# Written problem
Please reproduce each of the entries below word for word.

# Information supplied

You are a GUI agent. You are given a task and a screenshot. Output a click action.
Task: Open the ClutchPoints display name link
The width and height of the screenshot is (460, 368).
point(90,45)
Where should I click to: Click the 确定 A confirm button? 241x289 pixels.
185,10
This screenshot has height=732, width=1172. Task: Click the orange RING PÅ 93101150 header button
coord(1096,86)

# The solution
You are a GUI agent. You are given a task and a screenshot. Output a click action.
Task: Open the ClutchPoints display name link
The width and height of the screenshot is (460, 368).
point(90,45)
Where should I click to: Click the 确定 A confirm button? 241x289 pixels.
185,10
This screenshot has height=732, width=1172. Task: Click the orange RING PÅ 93101150 header button
coord(1096,86)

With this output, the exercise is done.